Problem to work on :: Upon reaching the line that contains "The width and" in the records below, begin repeating every line exactly through the last one, skipping pictures.

Records provided ::

- - - - -

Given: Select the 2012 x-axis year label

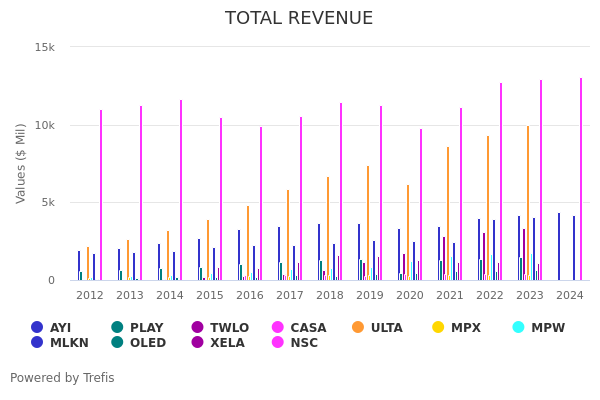Looking at the screenshot, I should coord(89,296).
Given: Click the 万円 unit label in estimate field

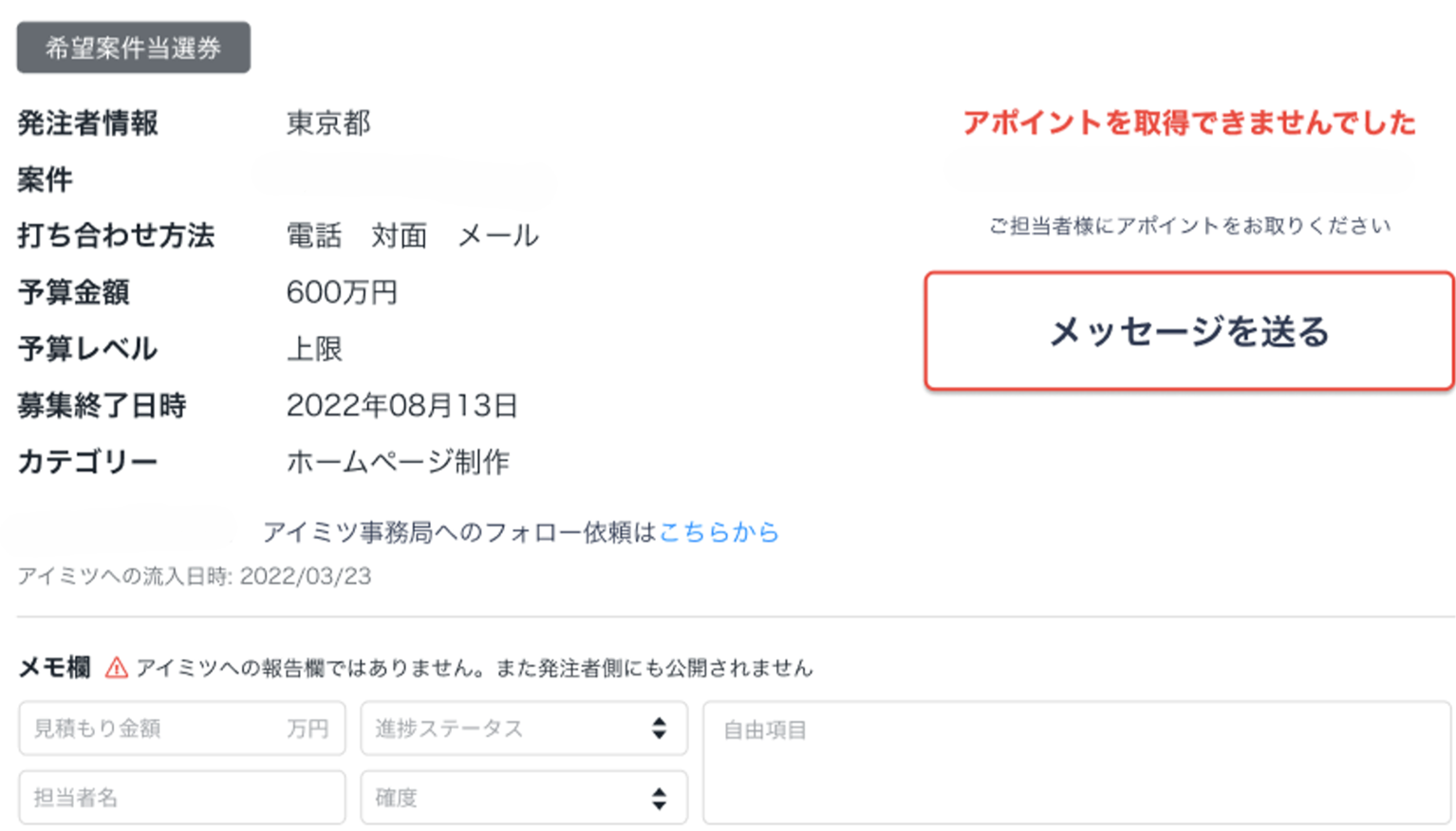Looking at the screenshot, I should [308, 729].
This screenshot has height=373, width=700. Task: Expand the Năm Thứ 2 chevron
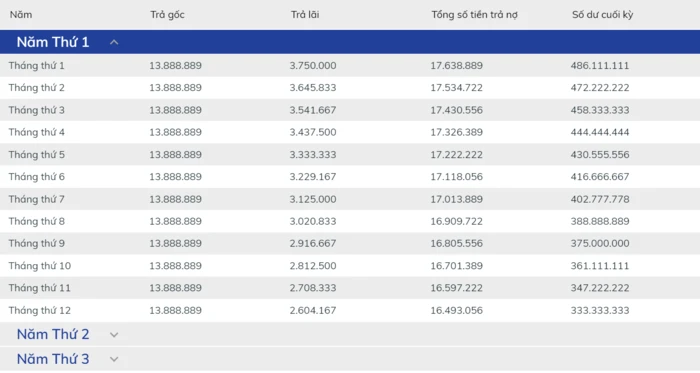[x=114, y=335]
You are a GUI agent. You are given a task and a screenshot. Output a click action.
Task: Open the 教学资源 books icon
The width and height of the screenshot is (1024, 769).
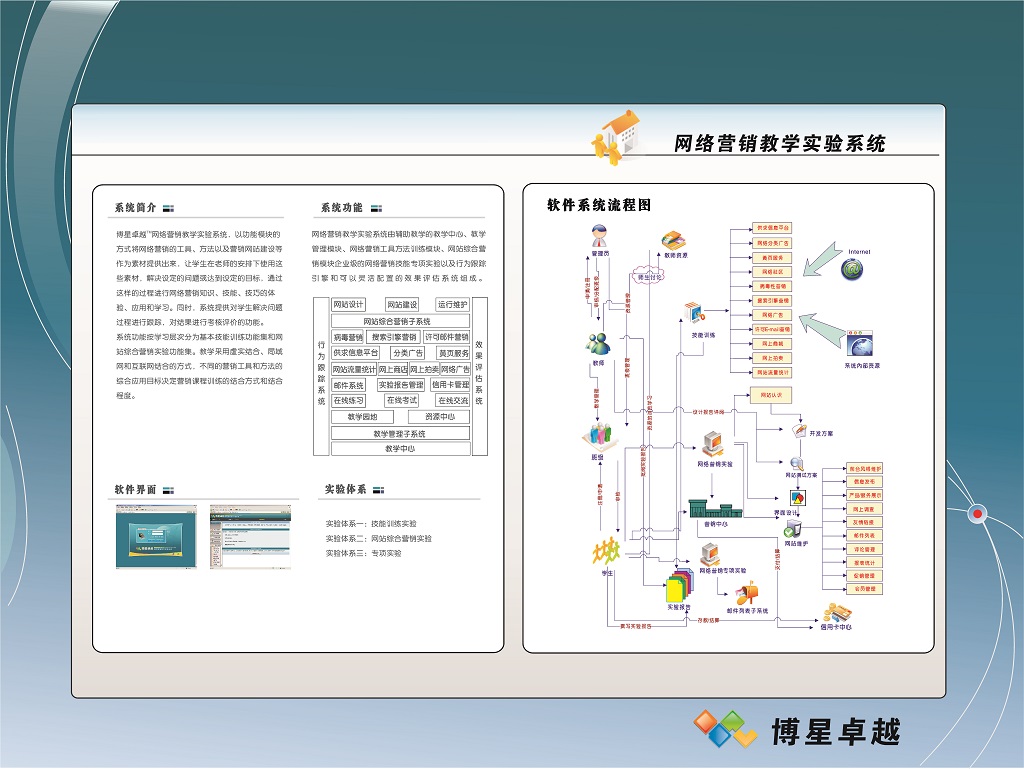(675, 241)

- - - - -

Problem solution ::
The width and height of the screenshot is (1024, 769).
(675, 241)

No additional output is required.